И пятая картина, последняя — «Ребро Адама», которую я привез в Штаты. Она получила призы на многих международных кинофестивалях, в 1992 году в Италии я получил за этот сценарий Главный приз итальянского кинофестиваля «Золотой Флайяно» — как лучший сценарист года. В «Известиях» была статья: «Американцы купили «Ребро Адама» сходу». Тогда был коммерческий фестиваль в Нью-Йорке, она и здесь, в Калифорнии шла, многие её видели. Поставил фильм Вячеслав Криштофович.
А было так. Меня пригласил Гия Данелия и предложил написать для одного киевского режиссера сценарий.
— Да не буду писать я, — сказал я. — Не хочу этим заниматься.
Я был как раз в том состоянии «фавора», когда мог отказываться от конкретных договоров. Данелия же сказал: «Послушай, я хочу пригласить его в Москву, но ему нужен крепкий сценарий, попробуй написать!»
— Кто такой, поинтересовался я.
Он говорит: «Вячеслав Криштофович».
И я вдруг вспомнил эту фамилию: как раз незадолго до этого я был членом жюри Бакинского кинофестиваля, посмотрел 45 хреновых картин — и одну прелестную вне конкурса. Это как раз была картина Криштофовича.
— Для него напишу! — хотя, повторяю, я был совершенно не знаком с ним. Мне дали материал: когда-то купили какую-то полупьесу, полуповесть у писателя А.Курчаткина. Я прочел и сказал: нет, это я писать не буду! Если хотите сберечь ваши деньги, уже заплаченные за экранизацию, договоритесь с Курчаткиным, чтобы он выдал мне индульгенцию, и смог бы писать, что угодно. А потом припишем — «по мотивам повести», о-кей? Они договорились, и я сел писать. На следующий день из Киева прилетел Вячик Криштофович с бутылкой виски, постучал ко мне в дверь. А я, признаюсь, был после сильного перепоя в Доме кино — мы что-то там праздновали. Раздался стук в дверь: «Владимир Владимирович, вы пьете с утра?» Я говорю: «Кто ты такой, милый?» — «Криштофович». — Я говорю: «Заходи, заходи!»

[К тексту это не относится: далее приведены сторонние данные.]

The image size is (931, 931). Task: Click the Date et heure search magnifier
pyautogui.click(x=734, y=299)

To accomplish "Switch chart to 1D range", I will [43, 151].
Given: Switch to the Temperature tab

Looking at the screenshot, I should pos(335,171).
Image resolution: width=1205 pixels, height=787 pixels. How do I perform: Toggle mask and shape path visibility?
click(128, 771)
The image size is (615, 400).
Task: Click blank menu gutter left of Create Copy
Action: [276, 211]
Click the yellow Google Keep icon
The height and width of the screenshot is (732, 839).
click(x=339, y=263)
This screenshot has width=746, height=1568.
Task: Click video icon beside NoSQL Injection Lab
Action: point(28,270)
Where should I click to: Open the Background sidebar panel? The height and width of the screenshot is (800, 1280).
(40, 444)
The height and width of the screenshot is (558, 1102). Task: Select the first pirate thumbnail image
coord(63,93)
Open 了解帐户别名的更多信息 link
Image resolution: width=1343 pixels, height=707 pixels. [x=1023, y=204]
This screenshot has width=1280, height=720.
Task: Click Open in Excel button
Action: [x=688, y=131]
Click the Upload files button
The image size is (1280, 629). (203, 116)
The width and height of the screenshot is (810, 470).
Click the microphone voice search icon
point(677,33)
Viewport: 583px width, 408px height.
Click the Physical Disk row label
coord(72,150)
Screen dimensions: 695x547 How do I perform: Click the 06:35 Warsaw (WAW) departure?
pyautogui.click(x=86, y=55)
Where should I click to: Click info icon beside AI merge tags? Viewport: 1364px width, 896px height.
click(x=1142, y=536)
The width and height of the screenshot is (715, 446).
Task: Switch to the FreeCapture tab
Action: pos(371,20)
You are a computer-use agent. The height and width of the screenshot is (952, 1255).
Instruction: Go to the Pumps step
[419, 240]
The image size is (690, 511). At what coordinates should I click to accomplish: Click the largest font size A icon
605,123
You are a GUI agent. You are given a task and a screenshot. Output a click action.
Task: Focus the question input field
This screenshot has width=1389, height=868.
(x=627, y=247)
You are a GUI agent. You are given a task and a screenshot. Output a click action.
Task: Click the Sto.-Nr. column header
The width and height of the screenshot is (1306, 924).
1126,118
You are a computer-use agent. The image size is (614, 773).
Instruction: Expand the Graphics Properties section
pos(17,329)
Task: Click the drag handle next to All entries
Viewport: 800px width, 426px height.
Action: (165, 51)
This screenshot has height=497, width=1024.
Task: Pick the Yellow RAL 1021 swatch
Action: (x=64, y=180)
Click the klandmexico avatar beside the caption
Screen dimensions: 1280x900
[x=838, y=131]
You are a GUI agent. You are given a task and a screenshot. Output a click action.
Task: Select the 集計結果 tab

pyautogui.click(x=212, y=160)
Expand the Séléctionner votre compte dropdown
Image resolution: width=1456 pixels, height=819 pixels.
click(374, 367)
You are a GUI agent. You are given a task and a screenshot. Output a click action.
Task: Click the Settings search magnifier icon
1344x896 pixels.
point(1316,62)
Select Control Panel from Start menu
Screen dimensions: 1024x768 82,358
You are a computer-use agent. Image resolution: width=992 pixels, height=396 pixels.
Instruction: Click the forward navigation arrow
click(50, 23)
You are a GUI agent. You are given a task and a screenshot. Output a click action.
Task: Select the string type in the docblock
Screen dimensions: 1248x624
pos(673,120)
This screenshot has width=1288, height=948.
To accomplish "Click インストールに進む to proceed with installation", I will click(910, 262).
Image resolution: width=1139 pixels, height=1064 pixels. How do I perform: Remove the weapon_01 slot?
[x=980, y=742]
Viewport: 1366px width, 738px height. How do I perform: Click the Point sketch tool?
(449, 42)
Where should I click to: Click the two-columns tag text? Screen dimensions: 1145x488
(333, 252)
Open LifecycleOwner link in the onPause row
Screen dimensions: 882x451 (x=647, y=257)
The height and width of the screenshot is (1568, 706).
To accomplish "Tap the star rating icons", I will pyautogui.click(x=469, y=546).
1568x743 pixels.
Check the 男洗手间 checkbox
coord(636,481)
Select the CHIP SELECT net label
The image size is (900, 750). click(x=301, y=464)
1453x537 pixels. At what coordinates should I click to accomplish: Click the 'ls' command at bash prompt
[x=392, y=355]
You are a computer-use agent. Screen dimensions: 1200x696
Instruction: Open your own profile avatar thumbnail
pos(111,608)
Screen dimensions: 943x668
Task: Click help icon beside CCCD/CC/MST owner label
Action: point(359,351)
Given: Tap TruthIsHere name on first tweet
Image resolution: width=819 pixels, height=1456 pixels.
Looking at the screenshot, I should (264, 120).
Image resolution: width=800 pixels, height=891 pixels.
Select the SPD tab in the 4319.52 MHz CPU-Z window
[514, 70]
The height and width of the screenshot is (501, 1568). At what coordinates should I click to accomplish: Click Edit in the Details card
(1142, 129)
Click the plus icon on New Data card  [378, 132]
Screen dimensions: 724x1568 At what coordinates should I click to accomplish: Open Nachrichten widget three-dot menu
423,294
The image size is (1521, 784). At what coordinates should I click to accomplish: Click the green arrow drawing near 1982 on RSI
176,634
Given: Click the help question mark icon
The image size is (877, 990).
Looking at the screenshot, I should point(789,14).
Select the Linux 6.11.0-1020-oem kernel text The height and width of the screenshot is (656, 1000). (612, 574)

В общем, я с удовольствием писал для него сценарий, а он с удовольствием снимал.
Во всяком случае, картина получила полное признание в Каннах, получила многие призы, хотя на нее и не рассчитывали, как мне рассказывал потом Гия Данелия, ставший свидетелем этого успеха. Две картины — «Цареубийца» Карена Шахназарова и еще какая-то картина, я не помню названия, выставленные на конкурс, потеряли своих зрителей на третьей или четвертой части. Люди уходили толпами. А когда показали вне конкурса «Ребро Адама», эти чопорные господа, привыкшие к кинематографу, 15 минут аплодировали стоя. После чего генеральный директор «Мосфильма» Досталь умудрился, как полный чудак (здесь, признаюсь, мой собеседник употребил созвучное приведенному слово. — А.П.), продать картину французам за 25 тысяч долларов.
— Это много или мало? — поинтересовался я.
— Гроши! Я только за сценарий беру 75 тысяч. Вы понимаете, а он картину готовую продал за 25!
Бред сивой кобылы….
— А почему же Досталь ее продал? Он что, обладал такими правами?
— А как же — он генеральный директор «Мосфильма». И он — продюссер. В своем кинематографе мы прав не имеем. Ни из одной страны мира я ничего не получил, хотя французы эту картину блистательно перевели и субтитровали на все языки. Я приезжаю недавно в Израиль — она идет в Израиле…
Еще была картина «Разрешите взлет!» с покойными Толей Папановым и Майей Булгаковой. Режиссеры Наташа Трощенко и Толя Вехотко.
Сегодня я сознательно не упоминаю среди нравящихся мне картин «Интердевочку», наделавшую много шума (книга была издана в 23 странах и переведена на 17 языков, общий тираж ее — 3.250.000 экземпляров). Сценарий я писал не на Яковлеву, а на Татьяну Догилеву. Мы с Петром Тодоровским, снявшим картину, были очень дружны до этих съемок, потом как-то разошлись в оценках некоторых ситуаций, и отношения у нас, к сожалению, охладели…
— А не приходило ли в голову сделать сценарий автобиографический — мне кажется, картина вышла бы вполне захватывающая…
— Раньше я все время эксплуатировал свою биографию, за исключением одной ее страницы — той диверсионной школы, выпускником которой я являлся: тогда все было засекречено, и я давал подписи ничего не разглашать…
Признаюсь, здесь я онемел: еще и диверсионная школа!..
А Кунин невозмутимо продолжал.
— Я действительно боялся за свою жизнь и за жизнь близких — жены, сына. Мало ли что могло произойти, только открой рот! Поэтому всю свою военную биографию, начиная с Ташкентской военно-авиационной школы, куда был направлен, я никогда не упоминал.
Теперь я уже понимал, что не ослышался, и что авиационная школа — тоже, может быть, не последняя деталь, которую еще упомянет мой собеседник. И он говорил:
— Последнее же время я на все «забил болтище» в Союзе еще и, не уезжая оттуда, решил, что события столь давние имеют право на опубликование. Может быть, когда-нибудь я об этом и напишу. Но в интервью я довольно нахально об этом рассказывал. Дело в том, что в эту школу я попал в 15 лет, будучи в эвакуации в Алма-Ате — прямо из тюрьмы, где я сидел за групповое вооруженное ограбление.
Ну, вот. Честное слово, я больше ничему не удивлялся и лишь молча слушал.